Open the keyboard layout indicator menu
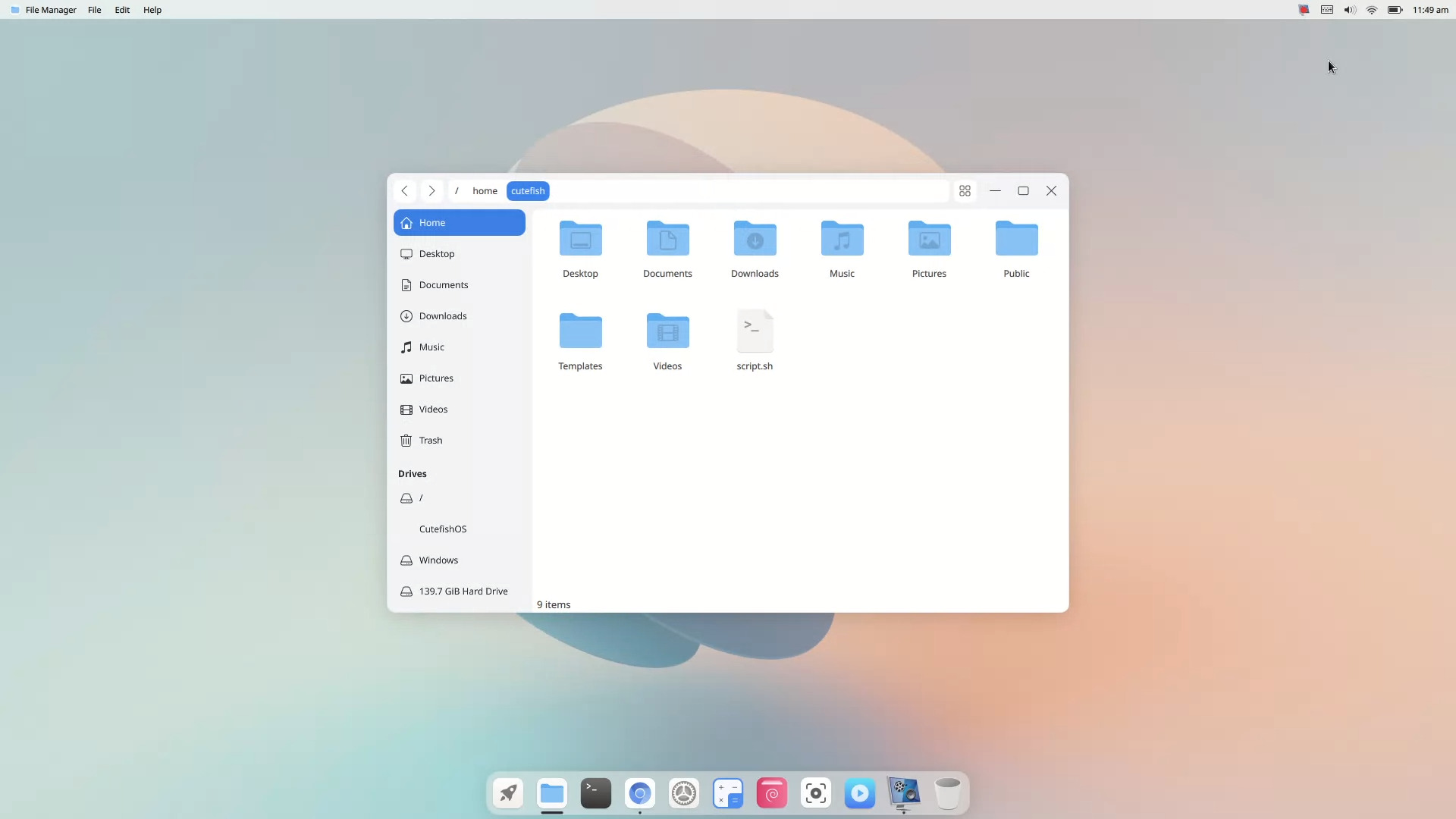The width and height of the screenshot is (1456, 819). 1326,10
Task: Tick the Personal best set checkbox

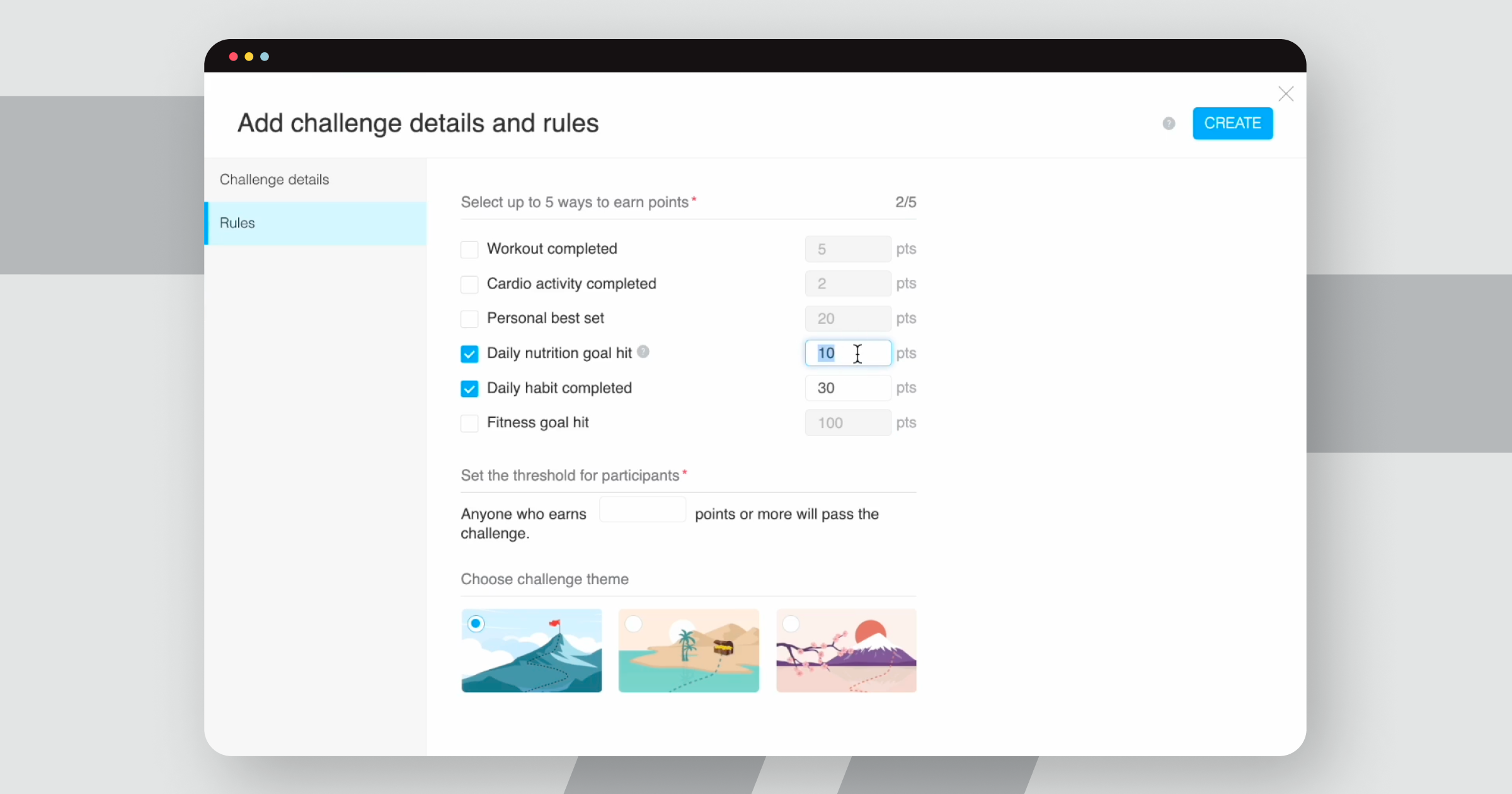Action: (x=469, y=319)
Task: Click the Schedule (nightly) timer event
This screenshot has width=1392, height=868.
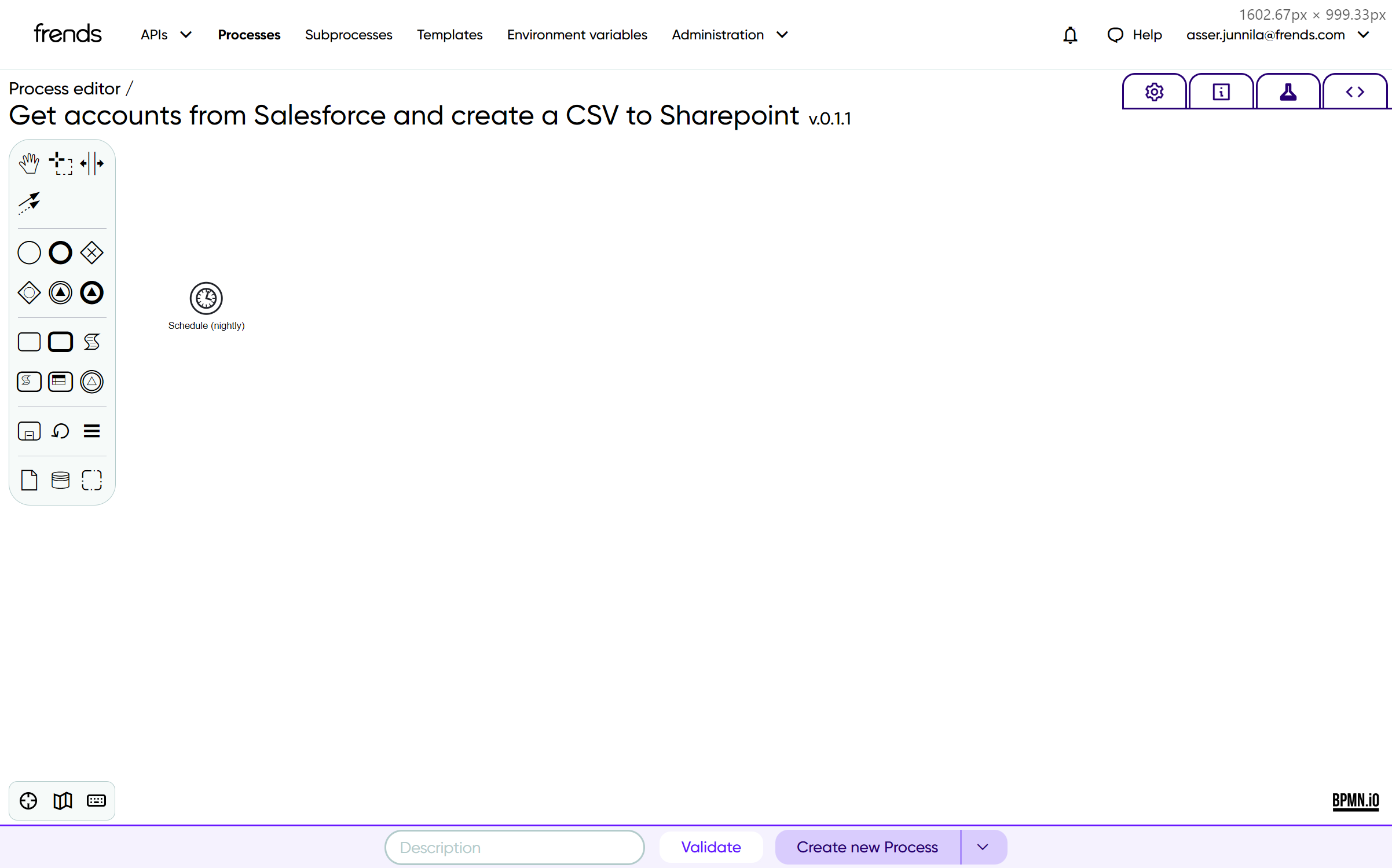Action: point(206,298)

> _Activity_
Provide a precise transcription of the listing, excluding each picture.

> _Answer_
Open the keyboard layout indicator menu
The width and height of the screenshot is (1456, 819). 1326,10
Task: Tick the Personal best set checkbox

Action: (x=469, y=319)
Task: Click the Schedule (nightly) timer event
This screenshot has width=1392, height=868.
Action: point(206,298)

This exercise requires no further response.